The White Lotus Foundation trains and certifies instructors of Yoga. It was founded in 1968 and is led by Ganga White, A practitioner of Hatha-Vinyasa Yoga.

Organization
The Board of Trustees and Advisory Board feature many individuals prominent in their fields, including professor David G. White, Ph.D., doctor Hyla Cass, MD, and the musician/songwriter Sting.  Sting wrote a foreword to White's book, titled Yoga Beyond Belief, in 2007.

The Foundation holds four two-week teacher training sessions each year with up to thirty attendees each, as well as retreats for yoga therapy, Thai yoga therapy, meditation and advanced training lasting from three to seven days. White and wife Tracey Rich have produced numerous best-selling videos, including Total Yoga, one of the top selling Yoga videos in the United States  with total sales of more than 1.8 million copies.
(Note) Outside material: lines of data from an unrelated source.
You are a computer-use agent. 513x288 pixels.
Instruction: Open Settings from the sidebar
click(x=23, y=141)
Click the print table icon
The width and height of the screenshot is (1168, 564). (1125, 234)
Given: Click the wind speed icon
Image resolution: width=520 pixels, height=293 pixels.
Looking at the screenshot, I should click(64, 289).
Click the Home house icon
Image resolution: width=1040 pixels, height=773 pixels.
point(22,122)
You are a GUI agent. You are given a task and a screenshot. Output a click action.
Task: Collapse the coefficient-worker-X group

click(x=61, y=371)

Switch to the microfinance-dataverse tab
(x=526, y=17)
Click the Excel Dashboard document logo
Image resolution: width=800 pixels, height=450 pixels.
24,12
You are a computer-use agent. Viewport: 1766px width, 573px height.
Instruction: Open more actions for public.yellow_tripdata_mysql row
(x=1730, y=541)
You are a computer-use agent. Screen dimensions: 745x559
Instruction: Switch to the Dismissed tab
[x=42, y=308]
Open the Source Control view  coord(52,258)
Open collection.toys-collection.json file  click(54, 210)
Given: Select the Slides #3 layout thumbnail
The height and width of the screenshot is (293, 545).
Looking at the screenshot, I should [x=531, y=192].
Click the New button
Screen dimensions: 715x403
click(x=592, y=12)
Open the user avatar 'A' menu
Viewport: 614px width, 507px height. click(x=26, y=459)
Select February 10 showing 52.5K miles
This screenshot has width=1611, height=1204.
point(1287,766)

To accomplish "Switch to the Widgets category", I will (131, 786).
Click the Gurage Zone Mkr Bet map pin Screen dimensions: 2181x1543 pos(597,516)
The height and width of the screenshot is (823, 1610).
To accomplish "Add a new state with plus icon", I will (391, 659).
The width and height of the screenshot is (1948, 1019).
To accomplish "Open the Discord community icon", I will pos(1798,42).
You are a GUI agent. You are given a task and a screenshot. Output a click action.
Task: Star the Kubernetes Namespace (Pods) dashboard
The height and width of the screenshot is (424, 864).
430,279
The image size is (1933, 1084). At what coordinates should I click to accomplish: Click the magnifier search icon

Its mountain retreat headquarters and instruction center is located a few miles outside Santa Barbara, California within the Los Padres National Forest. The campus overlooks Santa Barbara, the Pacific Ocean and Channel Islands of California.  The foundation was housed in various locations in Los Angeles for about fifteen years, and then moved to its present site in 1983.

The Foundation has made its facilities available to public service groups, for example teens at risk programs in cooperation with The Art of Yoga Project and self-esteem programs through the Academy of Healing Arts. It has donated books to libraries and correctional facilities. It has offered teacher training scholarships for teachers committed to giving free service by way of yoga to women’s shelters and homes for abused women. White Lotus has been active in environmental rain forest preservation work.

Facilities include a large Yoga-meeting room, a kitchen and dining room serving vegetarian meals, an underground Hopi style Kiva temple and a Library-Media center designed and crafted by Santa Barbara artists. Accommodations include indoor housing, Yurts and campsites on plateaus overlooking the ocean.

Legislation
The United States House of Representatives voted on January 27, 2014 to pass the bill To provide for the conveyance of a small parcel of National Forest System land in Los Padres National Forest in California (H.R. 3008; 113th Congress). If the bill became law, it would authorize the exchange of 5 acres of land in the Los Padres National Forest for unspecified lands owned by the White Lotus Foundation. If the land exchange does not occur within two years, the Forest Service would offer to sell the land to the foundation, and the proceeds would be deposited in the Treasury. The House Natural Resources Committee report on the bill indicated that the White Lotus Foundation would have to close without the land due to a lack of accessibility.